El Matador trains rigorously for an invisible opponent. He has been the No. 1 contender for a world championship for more than two years now.

His dream of one day getting a title shot in the United States is still alive, thanks to people like Austin resident Richard Garriott. Garriott has known Chavez for five years and has traveled with the young fighter to far-off lands such as Poland to watch him fight.

A well-heeled entrepreneur, Garriott is funding El Matador's legal defense, which has already cost thousands of dollars. "I'm spending lots of money because he's such a great guy," Garriott says. "He is genuine and has a really great mental balance. And he doesn't hide behind his mistake. He knows he was young and messed with the wrong group of people. He doesn't blame the system like so many others do...he has paid his debt."

Many others have tried to help El Matador return to the United States, writing letters to everyone from Illinois Gov.

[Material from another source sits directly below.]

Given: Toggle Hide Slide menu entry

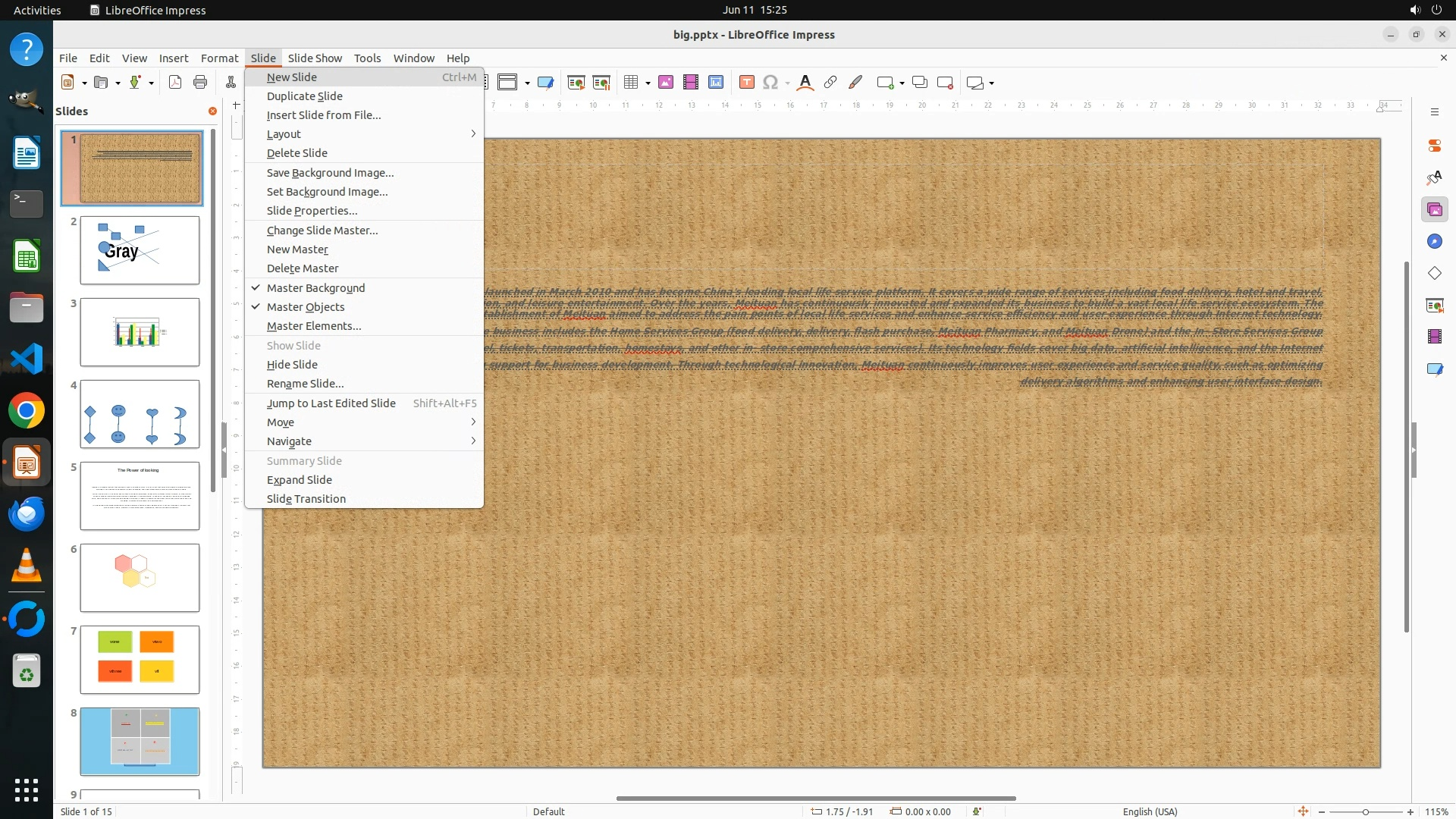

George H. Ryan to President Clinton requesting a pardon for the boxer. One such letter came from Gov. George W. Bush. At a hearing in Illinois in 1998, however, Chavez was denied clemency. No specific reason was given, but lawyers familiar with the case say it was either because not enough time had passed to demonstrate his rehabilitation, or that Chavez's only reason to contest his immigration status was money. Nonetheless, Austin lawyer Barbara Hines is working to gain permanent residency for Chavez.

INS agent Richard Gonzales, who has worked on Chavez's case for more than three years, acknowledges it's a long shot. Chavez is an aggravated felon and is therefore ineligible for any appeals or permanent waivers. Gonzales says he has nothing against Chavez personally, but a law is a law. "I think he's turned a leaf," Gonzales says. "The guy's got a talent; he's got a skill, and he's taking full advantage of it. I can respect that. As far as his integrity, he is a convicted felon, but I think he's on the road to being a productive individual."

Hines' response is that Chavez wasn't an aggravated felon when he was deported the first time. Back then, she says, "His crime [armed robbery] was not even considered an aggravated felony. The law changed, and now it's considered an aggravated felony. That's one reason why we think we might be able to get a pardon."

Chavez's promoter in Tijuana is working on getting the fighter a temporary parole to fight in Austin in late June. But that presents problems of its own. Promoters won't be quick to schedule an opponent until they're certain Chavez will get a visa. On the other hand, the INS won't issue a temporary visa unless a fight has been scheduled. Chavez's lawyers are wrestling with the conundrum. If El Matador fights some smaller bouts in Austin, they figure he will demonstrate to the government his commitment to boxing here and his willingness to leave voluntarily afterward.

Until then, there is Delicias. He has beaten everyone there is to beat in Mexico and says he's proven his rehabilitation in every way imaginable. He is a worthy opponent for WBC Superfeatherweight Champion Floyd Mayweather--and he deserves a shot at the belt before he gets too old to compete.

Here in exile, El Matador's life is perpetual motion. He spends all of his hours working out. Even with his series of prison tattoos, he's a good-looking guy. But he has no time for a girlfriend, he says. He saves his money for his biggest expense--a $500-a-month phone bill to the states--and prepares for a dream that may never come.

Potential trouble lurks on every corner in this rough-and-tumble town. People drink to curb boredom, and they drink a lot--all day long. El Matador struggles to stay above it all. "I've got more time in my life now than I got anything," he says. "I definitely have more time than money."

El Matador has only one more man to beat until he can rest easy. His professional record is a stunning 32-1-0, with 21 wins coming by way of knockout. He lost his one fight in 1995 and has never in his life been knocked out. Until he has punched Floyd Mayweather to the mat in the United States, El Matador will continue to rise at 4:30 a.m. and run up that mountain, leaving behind his problems in the diesel and dust.